What’s up everyone? We’re talking avocados today. Who knew on the inside of such a lumpy, frumpy fruit (yes, avocados are fruits – you learned something today…) there would be such a luscious, buttery, nutritious powerhouse of a food? Mad props to the first person to crack open that dinosaur egg-looking exterior to try what is inside. I will be forever grateful.
Avocados are a food we should regularly have on our plates (or bowls) for two reasons. 1) They are delicious. 2) They are nutrition champs. Here are some of the key players that bring their A-game in the mighty avocado:
Going back to reason 1 you should eat more avocados…they are downright delicious. The recipe I have for y’all today is a fabulous way to perk up the standard guacamole (which I love and respect tremendously). Don’t panic about grilling pineapple if you’re a newbie to it. It may sound like a lot of work, but it takes roughly four minutes to do. You can go outside or even use a grill pan indoors (this girl ain’t got time for that TX heat). You can even buy pre-cut pineapple. So you have no excuse. Grill that pineapple. AND you’ll probably have leftovers soooo hello dessert (plop some vanilla ice cream, coconut gelato, mango sorbet, or all three of those fellas on top).

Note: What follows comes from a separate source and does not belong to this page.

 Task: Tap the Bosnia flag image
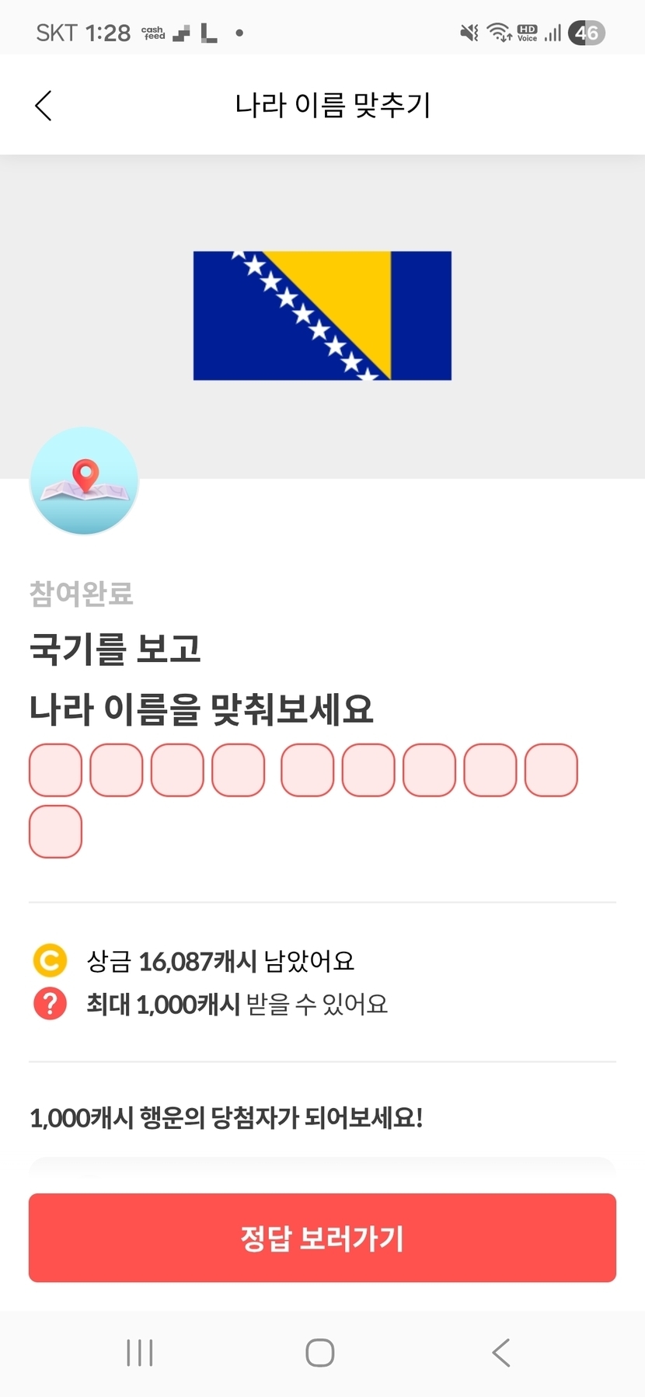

From there, it’s all downhill. You mash up the avocado (I’m on team chunky guac because I like the texture and it takes less effort), add the other stuff, and try not to eat the entire bowl with the fork you mashed it with (key word here is try).
This recipe screams summer, and it is an ingenious topper for burgers, any form or fashion of Mexican food, and eggs. Of course, you can just kick it classy old school with tortilla or plantain chips.
Let's chat. Do you have anything special you like to jazz up your guacamole with? What do you like to eat with your guac?
Healthy Happy Texan
I'm a Foodie, Fitness Instructor, and Follower of Christ. Add a passion for teaching others, dark chocolate, bacon, and dogs -- and that's me in a box.
Come on, let's live a little!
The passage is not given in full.